*Excerpt provided:*

= = =

Once again, it’s the actual Burl and not an amazing facsimile, ha ha! Really, I promise; but after reviewing yet another adaptation of the sturdy and always-relevant Jack Finney story about drifting moss from outer space that absorbs people and recreates them as emotionless simulacra, I can understand your doubts! This time the director behind it all, somewhat surprisingly, is the auteur behind Fear City, Abel Ferrara, and, reflecting the streamlined approach, his version is called simply Body Snatchers!
The Don Siegel picture was set in a small town, and Philip Kaufman’s excellent remake, Invasion of the Body Snatchers, took place in the big city, but this one is laid on an army base, which turns out to be an extremely apt location even if the movie doesn’t exploit it to its full potential! On the other hand, if they’d pushed the dehumanization inherent to the military too much, it might have seemed preachy or at least overbaked, so maybe Ferrara and his screenwriters (including Stuart Gordon, who was originally supposed to direct it, I believe) got it right!
We join a non-military family as they arrive at the base: dad works for the EPA, and is not a supercilious bureaucrat like the EPA guy in Ghostbusters, but a shaggy ex-hippie type; mom, or rather, stepmom, is played by Meg Tilly from Psycho II and Impulse (and who's particularly effective once she turns counterfeit); and there’s a teenage daughter who’s more or less the main character; and then there’s a little guy too, maybe five years old, played by one of the best child actors I’ve ever seen! Ha ha, he’s really terrific! Ferrara must have liked him too, because he used the young chap again in his next picture, the Madonna vs. Harvey Keitel one that I've seen, and completely forgotten, called Dangerous Games!
Anyway, one guy on the base who sure hasn’t been taken over yet is the post’s chain-smoking doctor, played with much nervousness by Forest Whitaker from Ghost Dog: The Way of the Samurai! On the other hand, R. Lee Ermey from Full Metal Jacket is the commanding officer, and there’s no discerning that guy from a pod version, is there, ha ha! Billy Wirth from The Lost Boys plays a sympathetic soldier who becomes a co-hero along with the girl!
As always when I see little kids in horror movies, I dreaded what might happen to the little brother; and indeed one of the most effective scenes in the early part of the picture has him becoming heartbreakingly alarmed when every other kid in his classroom has made the exact same finger painting! You can see it in the eyes of this fine little actor: the dawning awareness that his own very different painting has made him an object of suspicion and maybe even of attack from his zomboid classmates!

= = =

(Items from a data source)
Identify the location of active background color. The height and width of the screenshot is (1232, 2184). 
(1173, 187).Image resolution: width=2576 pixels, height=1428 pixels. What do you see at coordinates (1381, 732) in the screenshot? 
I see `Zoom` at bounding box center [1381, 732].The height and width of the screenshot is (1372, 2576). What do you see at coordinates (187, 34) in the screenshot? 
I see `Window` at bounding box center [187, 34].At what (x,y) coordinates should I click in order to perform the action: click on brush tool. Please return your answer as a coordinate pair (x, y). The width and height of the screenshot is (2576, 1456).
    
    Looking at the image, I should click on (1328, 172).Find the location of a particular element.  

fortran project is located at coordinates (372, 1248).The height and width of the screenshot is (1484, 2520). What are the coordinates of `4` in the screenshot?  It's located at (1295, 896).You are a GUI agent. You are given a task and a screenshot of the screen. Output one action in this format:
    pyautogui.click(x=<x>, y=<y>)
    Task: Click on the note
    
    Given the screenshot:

= = =

*Work to be completed:*
Answer these questions using the Body Snatchers review:
1. On what kind of location is Ferrara's version set?
2. Which actor plays the post's chain-smoking doctor?
3. What has every other kid in the little brother's classroom made?

*The response:*
1. An army base.
2. Forest Whitaker.
3. The exact same finger painting.